Land once part of the potter’s field was sold in the 1980s, nine decades after Sunnyslope opened in 1892 as a nonprofit graveyard.
A 1994 investigation by the state and Riverside County Coroner’s Office failed to find proof of families’ claims that potter’s field land holding their relatives’ remains had been sold and built on, covered with massive storage units on one side and a nursery and apartments on the other.
In October 2015, 11 people represented by attorney Scott Schutzman filed a class-action suit charging cemetery operators with selling land containing graves to the Islamic Society of Corona-Norco, which later buried at least 17 people there. Schutzman said then that more than 600 people were buried in the pauper’s graveyard.
A photo taken Wednesday by Riverside County Historic Commissioner Don Williamson, who’s led historic tours at the cemetery for years, shows investigators working on land sold to the mosque.
The District Attorney’s Real Estate Fraud Task Force is conducting an investigation, confirmed Hall, who wouldn’t answer questions about whether remains had been found in land that was sold.
In October 2014, a Riverside County Grand Jury began investigating after cemetery operators used a tractor to grade the potter’s field before selling land that could hold 400 plots to the mosque.
A single granite tombstone and two crosses lying in the dirt were all that remained of dozens of crosses and tombstones in a cemetery once maintained by high school classes and Boy Scouts, including Corona Councilman Eugene Montanez.

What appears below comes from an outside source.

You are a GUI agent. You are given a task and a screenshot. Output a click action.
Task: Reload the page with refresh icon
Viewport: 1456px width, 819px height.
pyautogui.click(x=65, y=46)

In July 2016, County Assessor Peter Aldana said Sunnyslope had been mistakenly classified as government-owned non-taxable property since 1978 and a Riverside County grand jury investigation found cemetery operators, whose nonprofit status was suspended by the state in 2007, hadn’t paid property taxes or business license fees for years.
Schutzman filed a motion April 15 to expand the class-action suit to include other families, including mosque members. The cemetery’s attorney notified him Friday of plans to ask for a stay in the case in Riverside Superior Court on Monday.
Cemetery officials could not be reached for comment.